At 15:30 yesterday afternoon we started employing an anti-SPAM technique known as greylisting on the University's incoming mail exchangers.

What greylisting does is change the behaviour of the mail server so that when we receive e-mail from someone we don't know, we temporarily refuse to accept it for five minutes. The idea behind this is that any standards-compliant mail transport agent will automatically re-try the delivery some time later, where as majority of spammers doen't check the response codes correctly. It has proven to be reasonably effective at other sites and, given the increasing number of false-negatives coming through our baysian filters, it is worth a try here.

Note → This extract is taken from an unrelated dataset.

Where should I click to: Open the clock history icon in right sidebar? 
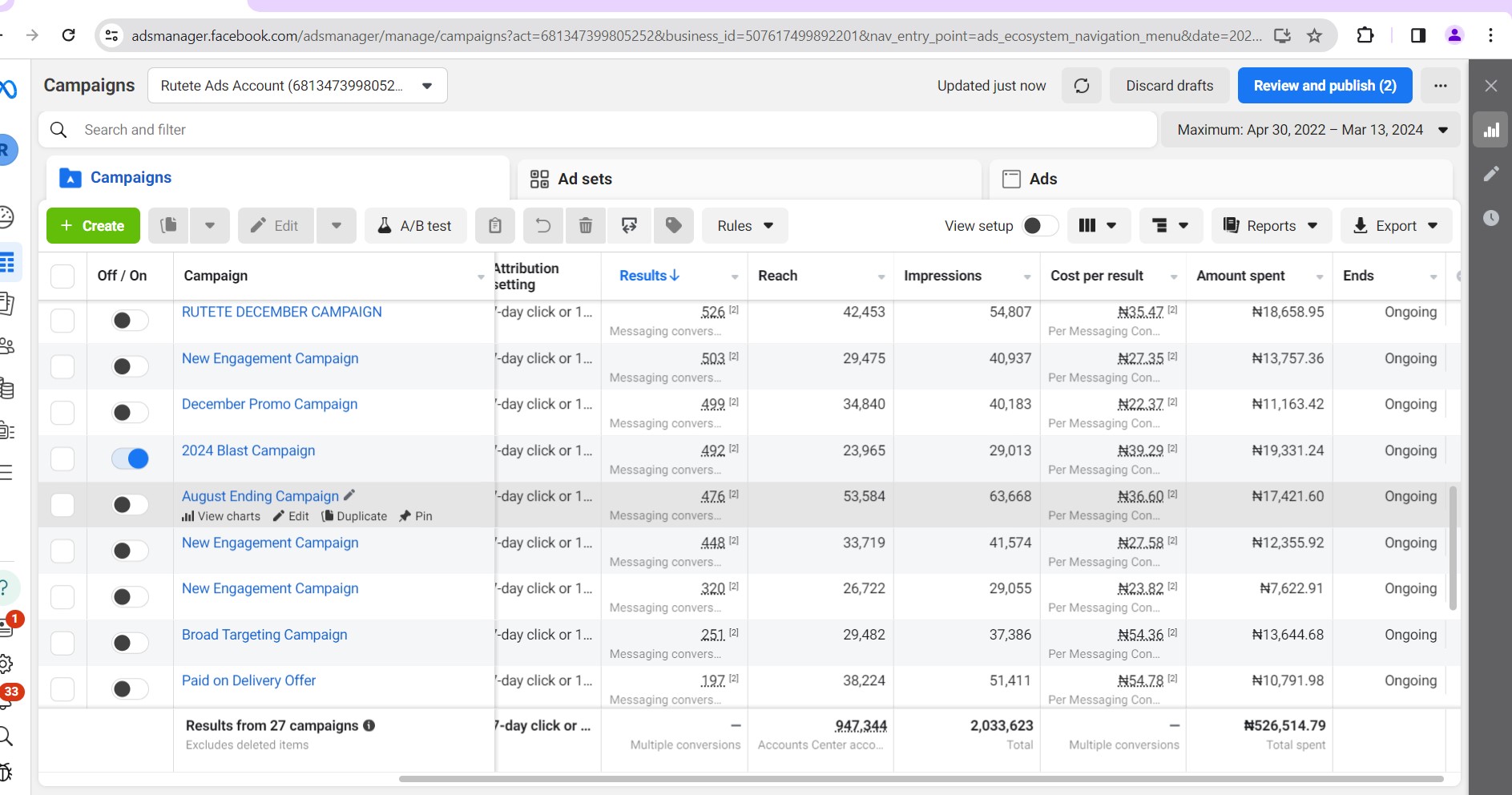pos(1490,218)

One of the possible side effects of greylisting is that some mail servers don't correctly implement the SMTP RFC in that when mail is temporarily deferred, they'll fail the message without re-trying. Whilst this isn't standards-compliant behaviour (and thus technically it's the remote site's fault, and accordingly their problem to fix), it is possible for us to whitelist these hosts when we become aware of them. We've already whitelisted some of the more popular sites that are known to have problems.

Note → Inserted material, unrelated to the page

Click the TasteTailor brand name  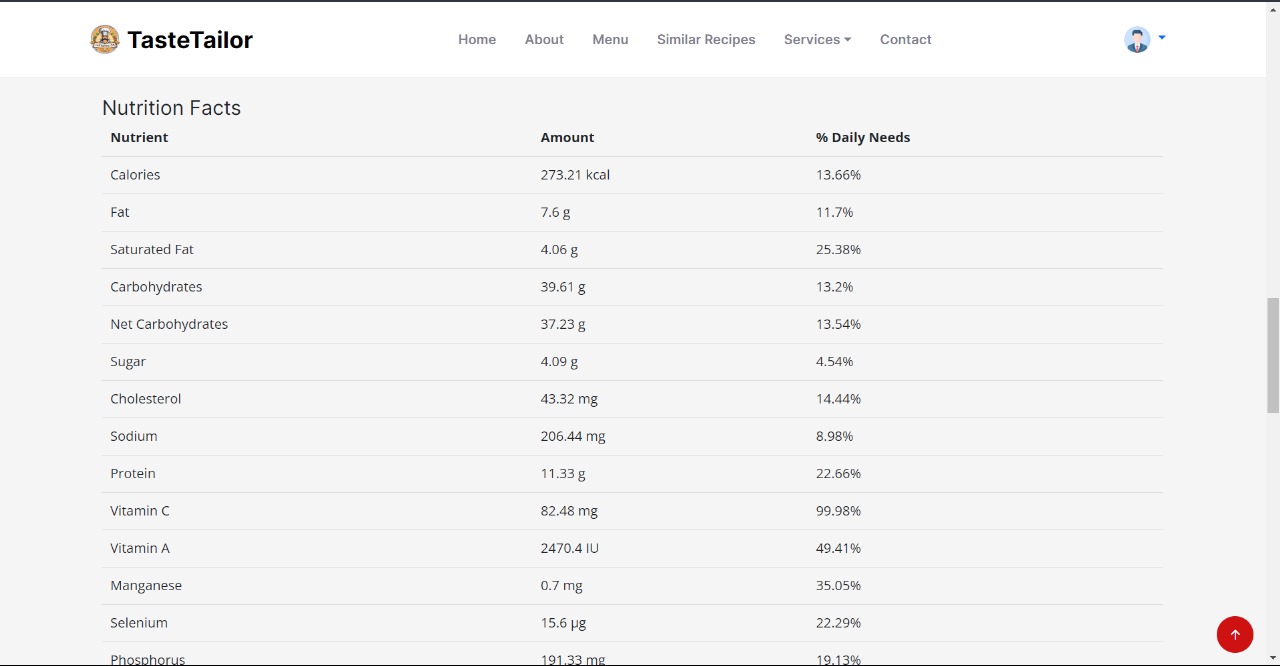[190, 39]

Greylisting also means that e-mail from new senders will be slightly delayed (perhaps up to an hour or so). Whilst this is perfectly in line with the aims of the transport protocol (SMTP), many users have come to expect instant response. In other words, it may fail to meet some users' flawed expectations.

You can find more information on greylisting at greylisting.org.

Mail to postmaster@ and systems@ is not affected by greylisting and will be delivered regardless. The latter address can be used to report problems with the greylisting service.